Granted, there are those self-published authors who, out of anticipation, eagerly publish their work without serious editing and consulting. These authors partly contribute to the negative connotation that self-publishing carries. But it seems as if the tables have been drastically turning. Now, self-publishing appears to be the second best approach, if not the first, for getting your unpublished work out there.
So with two stories completed—one short story and one full length novel with its sequel on the way—would self-publishing be my best bet? Well, I would no longer have to hopelessly wait, after submitting my query letters for representation, for months to know if I’ve been given a "yes" or "no." I would no longer be limited to sharing my stories with my ten friends and family members and accept their praises as mission accomplished. And most importantly, no longer would I have to WAIT!
So many tools, websites, and literary agent blogs offer advice and tips, weighing the pros and cons of publishing on your own or taking the traditional route.
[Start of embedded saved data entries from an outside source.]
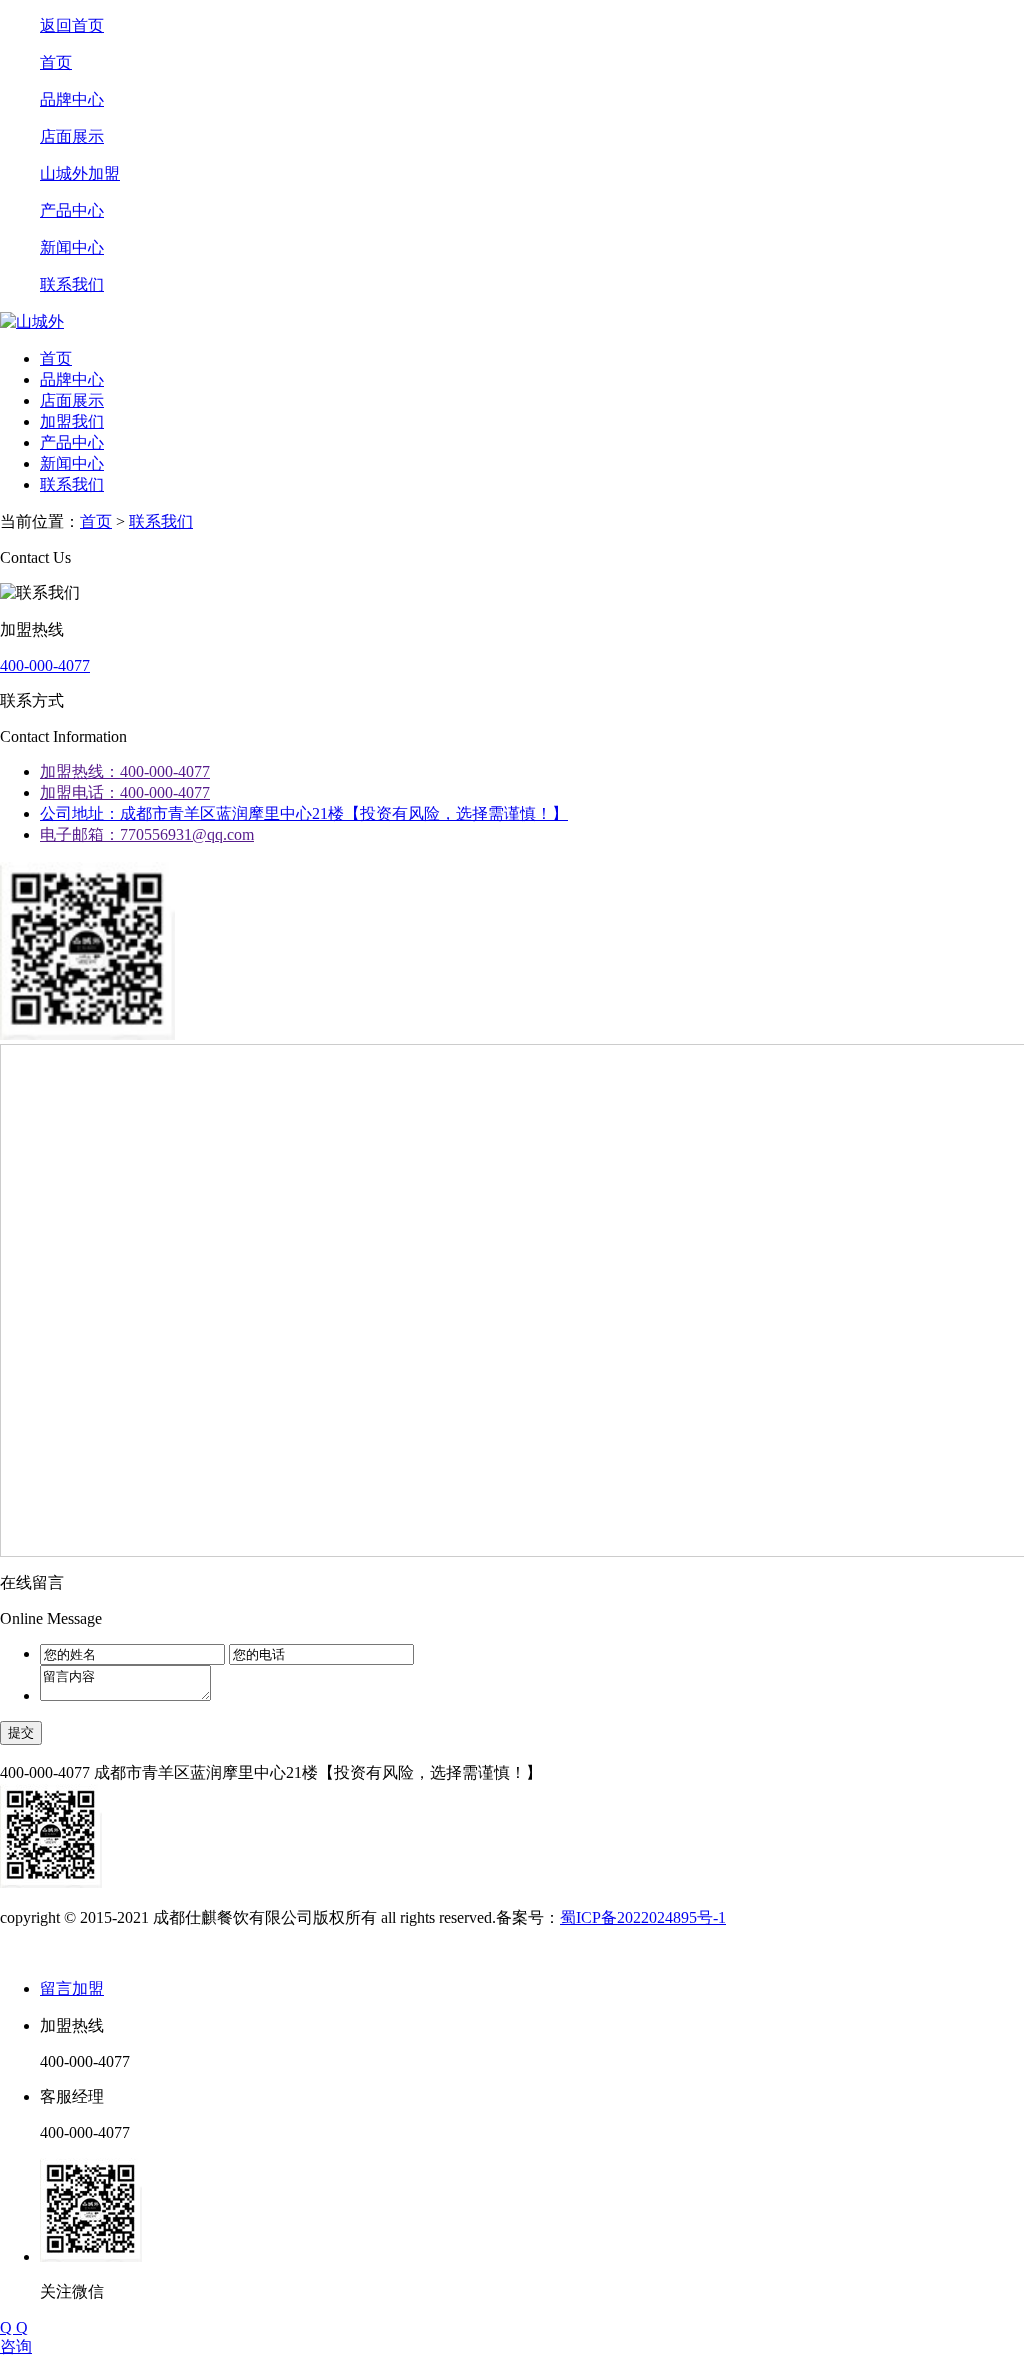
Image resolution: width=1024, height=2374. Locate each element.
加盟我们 (72, 421)
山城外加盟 (80, 173)
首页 (56, 62)
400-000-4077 (45, 665)
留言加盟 (72, 1988)
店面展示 (72, 136)
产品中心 (72, 210)
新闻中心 (72, 247)
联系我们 (72, 284)
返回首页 (72, 25)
It doesn’t hurt becoming your own agent, marketing and representing your own product, and reaping total benefits from book sales, as opposed to splitting it three ways if you were represented by an agent who found you a publisher. Most importantly, you are in full control of your content! Sounds like hard work and it most certainly is.
Is there respect for self-published authors today? Absolutely! Exhibit A: Amanda Hocking, after being told "no" numerous times, went on an ambitious whim and published on her own, only to find that her audience did exist and that her work is now worth a two million dollar contract with St. Martin’s Press. The publishers simply got on the bandwagon because they saw that there was money to be made; a foundation that was already set had been set through self-publishing. Even traditionally published authors like thriller and suspense writers Stephen King and Barry Eisler have self-published. Eisler  consciously opted out of a major contract simply because he wanted full control of his work and his money. Certainly these authors have an upper hand, as they have years of experience with the market—but the fact is, self-publishing is becoming more appealing than it was five or six years ago. Now, many services offer print-on-demand, which cuts out unnecessary printing costs.
We Jamaicans have a saying: "Puss and dog don’t have the same luck," which simply means that one man’s success story may not be the same for another. There are a lot of factors to consider if you desire the same success story as Hocking. The genre, writing style, content, target audience, cover images, and marketing and promotional strategies are all vital things to consider. But who’s to say how successful you will be unless you actually try it? In my book, not trying is failing.
Based on the numerous dialogues that I’ve come across, I’ve deduced one main thing: go off your gut instincts and your pocket. So should you venture beyond the traditional and daringly choose self-publishing? I’m certainly not against taking the bull by the horns, and there are many reputable authors, agents and editors who aren’t either. However, at the end of the day a decision has to be made.
Here’s what I advise: create your checklists of short term and long term goals for your books and your literary career; weigh your options, do your research, understand the benefits and pitfalls of choosing either publishing option; and be patient.
So, you tell me. Where do you stand?
Chevonese Fender is from Jamaica. She modeled for five years, the latter part spent working in New York. She was represented last by Boss Models in New York, and a little over a year and half ago she made a life-changing decision to actually put her God-given skill to use and write. She writes edgy, inspirational romance and has not yet been published, but her first novel is recently completed and she finds herself at the crossroads, so to speak: publishing traditionally or just say, the heck with it—publish the darn thing yourself!